行動を起こすことは、先延ばしにともなう不快感と罪悪感を消し去る効果を持っている。課題に取り組むことのストレスと不安をやわらげる作用もある。そして、それと同じくらい重要なのは、いったん行動を起こすと、課題をやり遂げるための勢いが生まれることだ。

プライベートに加えて
仕事にも悪影響をおよぼす

 先延ばし癖に対して払う代償は、すぐに現れるとはかぎらない。課題を先延ばしにすればするほど、本当の代償が顕著になる。そして、それはやがて公私にわたって大きな支障をきたす。

 先延ばし癖は、プライベートの4つの分野に悪影響をおよぼす。

 すなわち、(1)人間関係の悪化、(2)経済状態の悪化、(3)健康状態の悪化、(4)機会の損失である。

 ひとつずつ具体的に説明しよう。

(1)人間関係の悪化

 未解決の問題についてパートナーと意見が食い違ったとしよう。そういう問題は真剣に話し合って初めて解決することはわかっているが、それは非常に難しい。かといって、話し合いを先延ばしにすると、気まずくなって心理的距離が生じる。

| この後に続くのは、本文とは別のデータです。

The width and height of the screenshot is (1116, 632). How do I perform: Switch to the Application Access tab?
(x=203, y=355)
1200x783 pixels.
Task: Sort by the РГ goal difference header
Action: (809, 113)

 間近に迫った懇親会について連絡するのを先延ばしにしたとしよう。だが、そうすることによって、友人たちとの交流を深める機会を逃すことになりかねない。

(2)経済状態の悪化

 クレジットカードの支払いを先延ばしにしたとしよう。支払いが遅れると、遅延損害金が発生するだけでなく、クレジットカードが使えなくなるおそれすらある。

 税金の支払いを先延ばしにしていると、そんなときにかぎって緊急事態が発生して支払いが間に合わなくなり、利息に相当する延滞税を課せられるはめになる。場合によっては税務調査が入るおそれすらある。

(3)健康状態の悪化

 先延ばし癖は健康状態を悪化させるおそれもある。たとえば、体調が悪いと感じたとき、病院に行くのを先延ばしにしたとしよう。運がよければ自然に治るかもしれないが、体調が悪いのは重症だからかもしれず、早期治療を要する可能性がある。その場合、病院に行くのを先延ばしにすると深刻な事態を招きかねない。

 運動するのを先延ばしにしたとしよう。日々の運動習慣を始めるべきだとわかっているが、なかなか実行する気になれない。行動を起こさないまま数カ月が経過し、体力が徐々に衰え、体脂肪が増加し、心臓の具合が悪化する兆しが現れるかもしれない。